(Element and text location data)
BEGIN

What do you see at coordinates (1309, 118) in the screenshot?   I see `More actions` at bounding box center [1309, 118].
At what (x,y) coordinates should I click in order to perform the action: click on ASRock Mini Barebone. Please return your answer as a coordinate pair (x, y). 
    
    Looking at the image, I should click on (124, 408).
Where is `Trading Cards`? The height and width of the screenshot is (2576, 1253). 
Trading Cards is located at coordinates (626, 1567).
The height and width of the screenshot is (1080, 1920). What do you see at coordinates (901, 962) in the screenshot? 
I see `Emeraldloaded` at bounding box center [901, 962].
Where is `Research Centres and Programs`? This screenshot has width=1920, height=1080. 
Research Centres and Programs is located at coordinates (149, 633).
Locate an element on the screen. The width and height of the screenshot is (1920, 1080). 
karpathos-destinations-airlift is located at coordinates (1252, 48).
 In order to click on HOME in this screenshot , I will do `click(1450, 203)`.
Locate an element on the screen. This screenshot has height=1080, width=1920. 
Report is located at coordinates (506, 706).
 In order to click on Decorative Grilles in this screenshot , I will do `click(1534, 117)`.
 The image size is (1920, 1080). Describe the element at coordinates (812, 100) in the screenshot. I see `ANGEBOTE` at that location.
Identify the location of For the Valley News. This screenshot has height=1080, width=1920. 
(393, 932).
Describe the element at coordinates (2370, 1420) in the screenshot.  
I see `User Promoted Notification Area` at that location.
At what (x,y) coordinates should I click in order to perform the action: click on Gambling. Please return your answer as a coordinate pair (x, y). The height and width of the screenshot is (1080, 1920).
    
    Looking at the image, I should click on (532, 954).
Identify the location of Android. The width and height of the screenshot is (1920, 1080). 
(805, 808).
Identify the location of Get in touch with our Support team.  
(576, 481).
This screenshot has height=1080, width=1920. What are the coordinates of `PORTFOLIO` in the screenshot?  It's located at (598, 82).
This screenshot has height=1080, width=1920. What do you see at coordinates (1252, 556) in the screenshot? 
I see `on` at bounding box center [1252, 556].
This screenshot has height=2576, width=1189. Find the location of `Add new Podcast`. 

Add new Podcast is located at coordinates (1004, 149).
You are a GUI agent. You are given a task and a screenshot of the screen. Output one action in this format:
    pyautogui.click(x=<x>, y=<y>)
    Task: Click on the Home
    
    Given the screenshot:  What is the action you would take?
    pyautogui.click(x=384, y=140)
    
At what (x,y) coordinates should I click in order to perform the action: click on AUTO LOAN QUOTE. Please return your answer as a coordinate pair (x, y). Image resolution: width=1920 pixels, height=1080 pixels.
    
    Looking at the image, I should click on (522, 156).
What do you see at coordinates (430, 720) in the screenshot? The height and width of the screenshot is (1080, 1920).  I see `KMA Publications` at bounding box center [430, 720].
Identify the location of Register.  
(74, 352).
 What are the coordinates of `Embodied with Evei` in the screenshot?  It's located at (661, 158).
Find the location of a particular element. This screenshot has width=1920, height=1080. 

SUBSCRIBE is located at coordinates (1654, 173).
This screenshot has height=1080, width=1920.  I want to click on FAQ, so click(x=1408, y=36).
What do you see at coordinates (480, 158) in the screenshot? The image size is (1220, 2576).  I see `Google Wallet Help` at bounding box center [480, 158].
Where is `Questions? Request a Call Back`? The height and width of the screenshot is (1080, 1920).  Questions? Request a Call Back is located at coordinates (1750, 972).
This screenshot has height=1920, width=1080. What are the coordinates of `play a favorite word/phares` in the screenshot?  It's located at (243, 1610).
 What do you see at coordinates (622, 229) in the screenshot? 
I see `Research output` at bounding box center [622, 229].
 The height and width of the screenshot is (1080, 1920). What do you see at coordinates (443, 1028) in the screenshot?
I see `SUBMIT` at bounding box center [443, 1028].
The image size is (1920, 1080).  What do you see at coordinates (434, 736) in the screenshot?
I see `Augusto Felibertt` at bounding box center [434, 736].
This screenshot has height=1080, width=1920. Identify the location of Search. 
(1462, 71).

END

**PROMPT:**
Rewrite every one of the rows above as a numbered list, skipping any blank lines.

**COMPLETE ANSWER:**
1. What do you see at coordinates (1309, 118) in the screenshot?   I see `More actions` at bounding box center [1309, 118].
2. At what (x,y) coordinates should I click in order to perform the action: click on ASRock Mini Barebone. Please return your answer as a coordinate pair (x, y). 
3.     Looking at the image, I should click on (124, 408).
4. Where is `Trading Cards`? The height and width of the screenshot is (2576, 1253). 
5. Trading Cards is located at coordinates (626, 1567).
6. The height and width of the screenshot is (1080, 1920). What do you see at coordinates (901, 962) in the screenshot? 
7. I see `Emeraldloaded` at bounding box center [901, 962].
8. Where is `Research Centres and Programs`? This screenshot has width=1920, height=1080. 
9. Research Centres and Programs is located at coordinates (149, 633).
10. Locate an element on the screen. The width and height of the screenshot is (1920, 1080). 
11. karpathos-destinations-airlift is located at coordinates (1252, 48).
12.  In order to click on HOME in this screenshot , I will do `click(1450, 203)`.
13. Locate an element on the screen. This screenshot has height=1080, width=1920. 
14. Report is located at coordinates (506, 706).
15.  In order to click on Decorative Grilles in this screenshot , I will do `click(1534, 117)`.
16.  The image size is (1920, 1080). Describe the element at coordinates (812, 100) in the screenshot. I see `ANGEBOTE` at that location.
17. Identify the location of For the Valley News. This screenshot has height=1080, width=1920. 
18. (393, 932).
19. Describe the element at coordinates (2370, 1420) in the screenshot.  
20. I see `User Promoted Notification Area` at that location.
21. At what (x,y) coordinates should I click in order to perform the action: click on Gambling. Please return your answer as a coordinate pair (x, y). The height and width of the screenshot is (1080, 1920).
22.     Looking at the image, I should click on (532, 954).
23. Identify the location of Android. The width and height of the screenshot is (1920, 1080). 
24. (805, 808).
25. Identify the location of Get in touch with our Support team.  
26. (576, 481).
27. This screenshot has height=1080, width=1920. What are the coordinates of `PORTFOLIO` in the screenshot?  It's located at (598, 82).
28. This screenshot has height=1080, width=1920. What do you see at coordinates (1252, 556) in the screenshot? 
29. I see `on` at bounding box center [1252, 556].
30. This screenshot has height=2576, width=1189. Find the location of `Add new Podcast`. 
31. Add new Podcast is located at coordinates (1004, 149).
32. You are a GUI agent. You are given a task and a screenshot of the screen. Output one action in this format:
33.     pyautogui.click(x=<x>, y=<y>)
34.     Task: Click on the Home
35.     Given the screenshot:  What is the action you would take?
36.     pyautogui.click(x=384, y=140)
37. At what (x,y) coordinates should I click in order to perform the action: click on AUTO LOAN QUOTE. Please return your answer as a coordinate pair (x, y). Image resolution: width=1920 pixels, height=1080 pixels.
38.     Looking at the image, I should click on (522, 156).
39. What do you see at coordinates (430, 720) in the screenshot? The height and width of the screenshot is (1080, 1920).  I see `KMA Publications` at bounding box center [430, 720].
40. Identify the location of Register.  
41. (74, 352).
42.  What are the coordinates of `Embodied with Evei` in the screenshot?  It's located at (661, 158).
43. Find the location of a particular element. This screenshot has width=1920, height=1080. 
44. SUBSCRIBE is located at coordinates (1654, 173).
45. This screenshot has height=1080, width=1920.  I want to click on FAQ, so click(x=1408, y=36).
46. What do you see at coordinates (480, 158) in the screenshot? The image size is (1220, 2576).  I see `Google Wallet Help` at bounding box center [480, 158].
47. Where is `Questions? Request a Call Back`? The height and width of the screenshot is (1080, 1920).  Questions? Request a Call Back is located at coordinates (1750, 972).
48. This screenshot has height=1920, width=1080. What are the coordinates of `play a favorite word/phares` in the screenshot?  It's located at (243, 1610).
49.  What do you see at coordinates (622, 229) in the screenshot? 
50. I see `Research output` at bounding box center [622, 229].
51.  The height and width of the screenshot is (1080, 1920). What do you see at coordinates (443, 1028) in the screenshot?
52. I see `SUBMIT` at bounding box center [443, 1028].
53. The image size is (1920, 1080).  What do you see at coordinates (434, 736) in the screenshot?
54. I see `Augusto Felibertt` at bounding box center [434, 736].
55. This screenshot has height=1080, width=1920. Identify the location of Search. 
56. (1462, 71).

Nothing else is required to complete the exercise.